Task details: Among the entries below, find each line with "size" and show it.

Exercise inputs:

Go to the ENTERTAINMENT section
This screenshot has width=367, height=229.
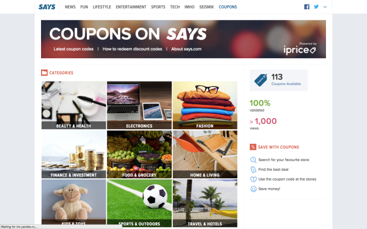click(131, 7)
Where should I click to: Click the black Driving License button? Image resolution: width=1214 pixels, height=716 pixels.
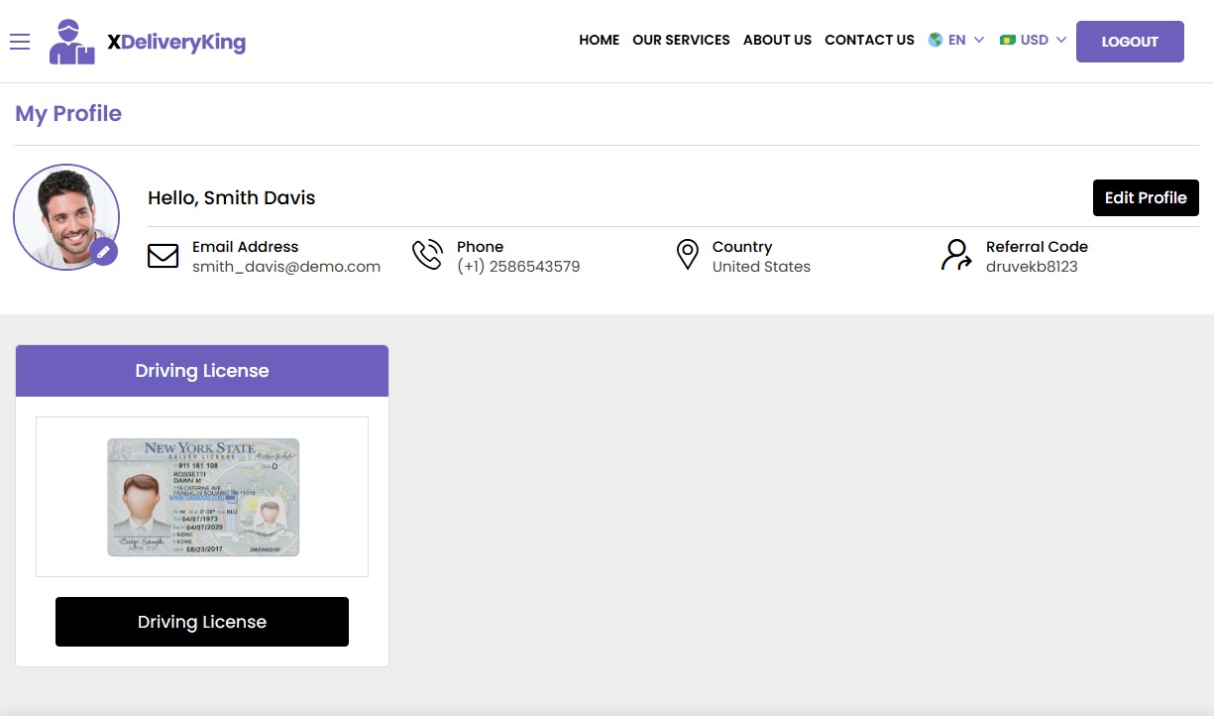click(202, 622)
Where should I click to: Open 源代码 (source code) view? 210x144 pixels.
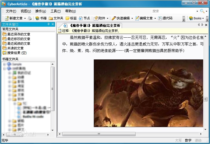point(165,18)
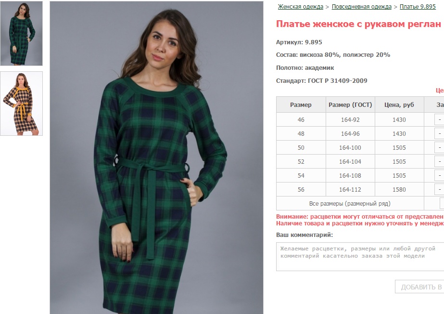Select the green plaid dress thumbnail
The height and width of the screenshot is (314, 444).
[22, 33]
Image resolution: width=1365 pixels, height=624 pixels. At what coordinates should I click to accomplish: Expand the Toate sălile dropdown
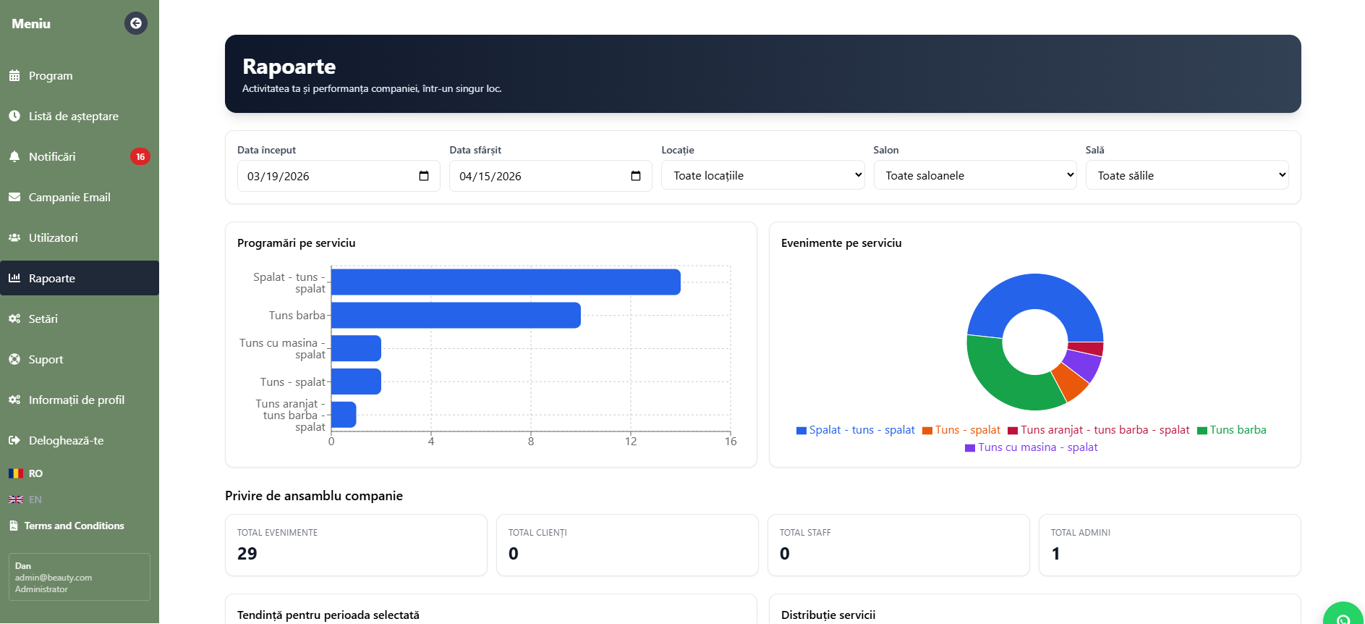[1187, 175]
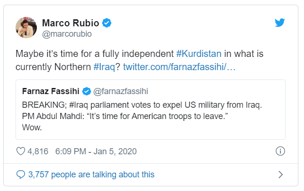Open tweet info circle icon

(x=280, y=151)
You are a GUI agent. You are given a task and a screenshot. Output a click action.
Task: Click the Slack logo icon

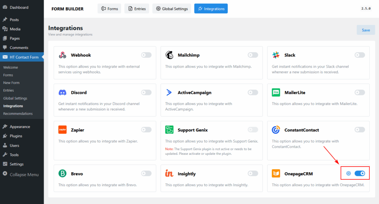pyautogui.click(x=276, y=55)
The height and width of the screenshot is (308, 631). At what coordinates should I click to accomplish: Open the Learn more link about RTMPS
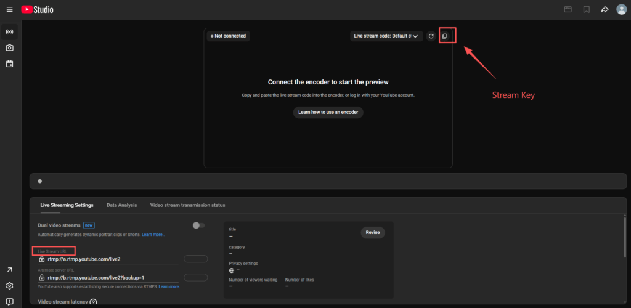(169, 287)
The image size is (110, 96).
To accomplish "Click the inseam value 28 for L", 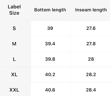I will pyautogui.click(x=91, y=59).
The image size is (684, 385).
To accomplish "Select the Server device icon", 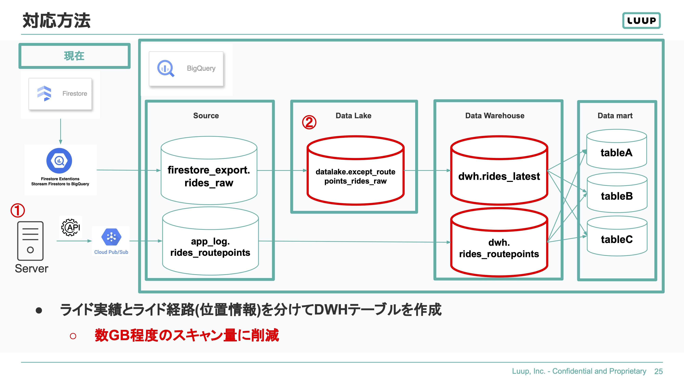I will pos(30,241).
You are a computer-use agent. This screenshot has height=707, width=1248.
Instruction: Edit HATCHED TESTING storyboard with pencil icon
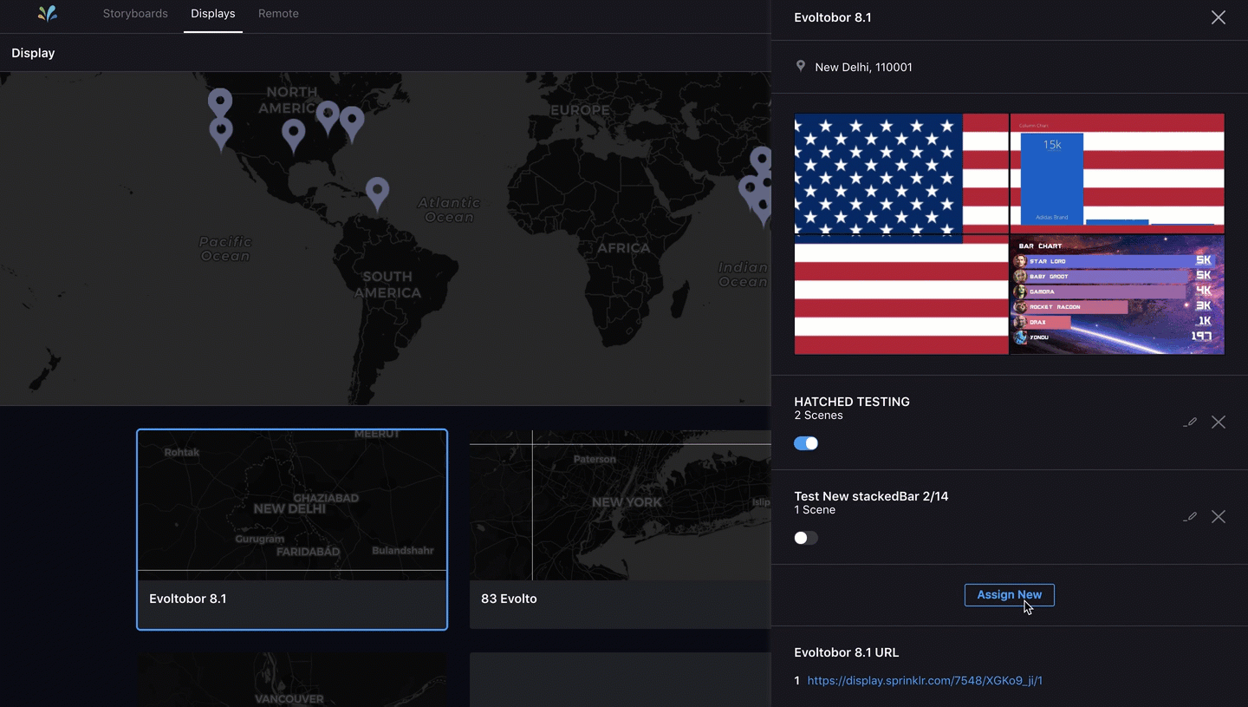click(1191, 422)
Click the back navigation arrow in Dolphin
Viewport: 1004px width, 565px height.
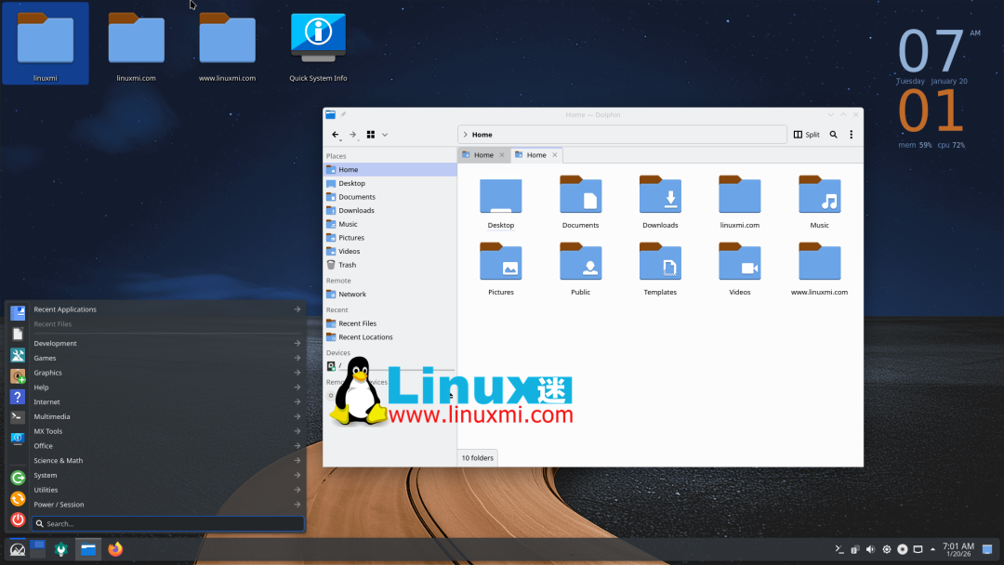tap(336, 134)
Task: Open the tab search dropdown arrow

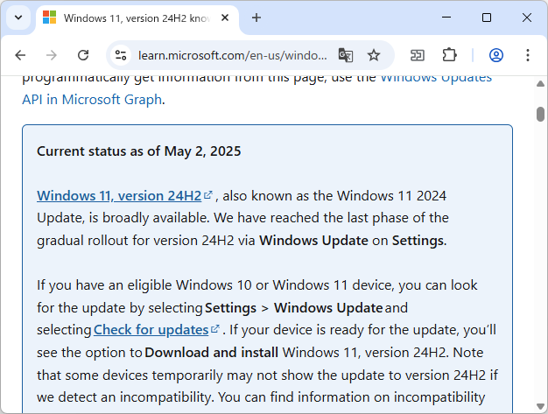Action: tap(18, 18)
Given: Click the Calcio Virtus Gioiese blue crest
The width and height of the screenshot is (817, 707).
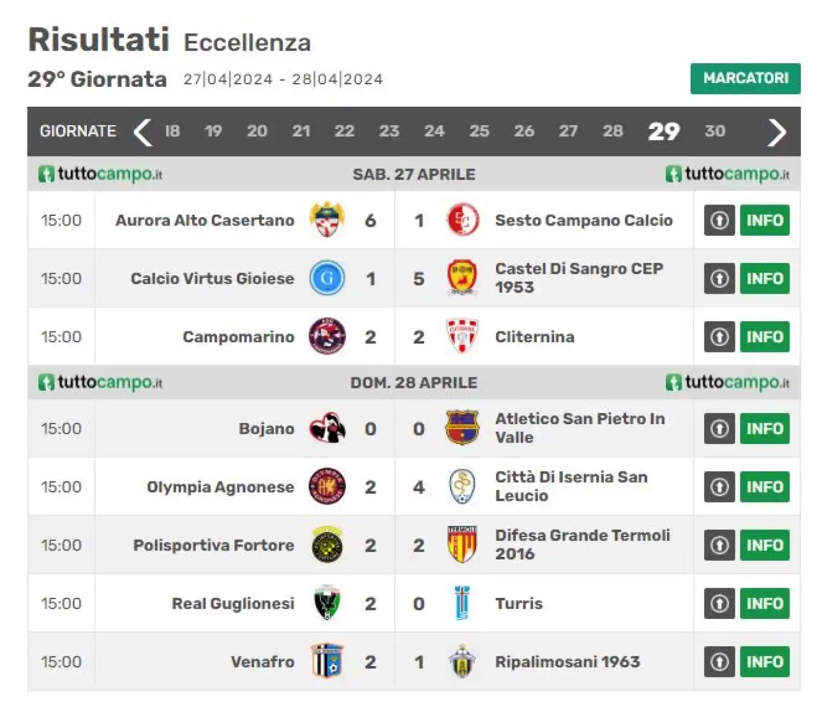Looking at the screenshot, I should 327,278.
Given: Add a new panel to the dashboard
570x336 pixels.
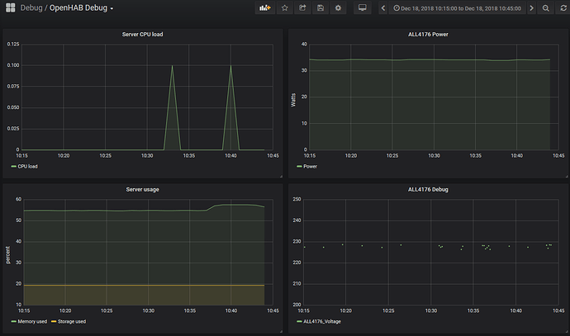Looking at the screenshot, I should point(264,7).
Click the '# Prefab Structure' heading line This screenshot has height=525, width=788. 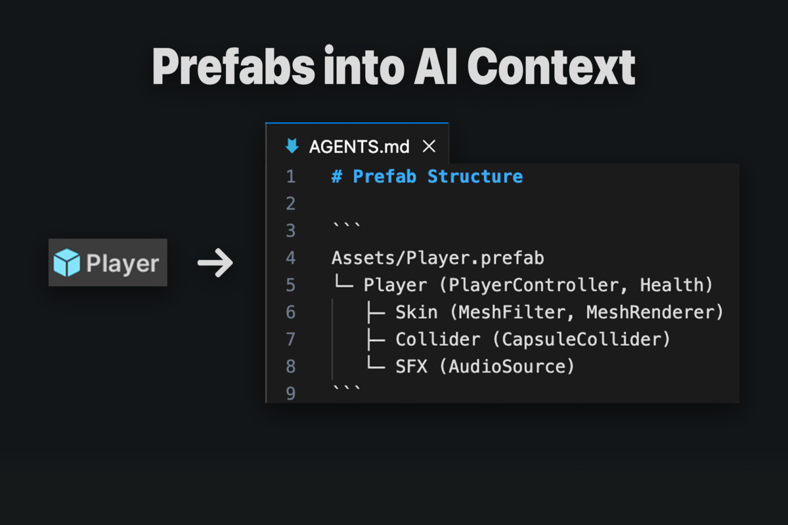tap(427, 177)
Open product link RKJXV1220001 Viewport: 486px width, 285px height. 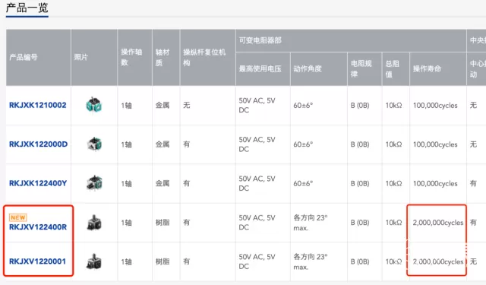click(x=37, y=261)
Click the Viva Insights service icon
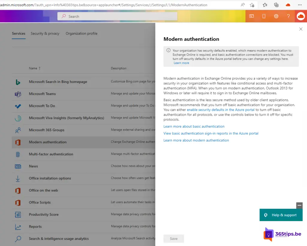 (18, 118)
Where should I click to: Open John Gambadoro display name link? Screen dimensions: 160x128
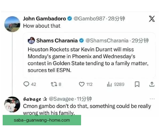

Solution to the problem:
The image size is (110, 96).
The image size is (684, 385).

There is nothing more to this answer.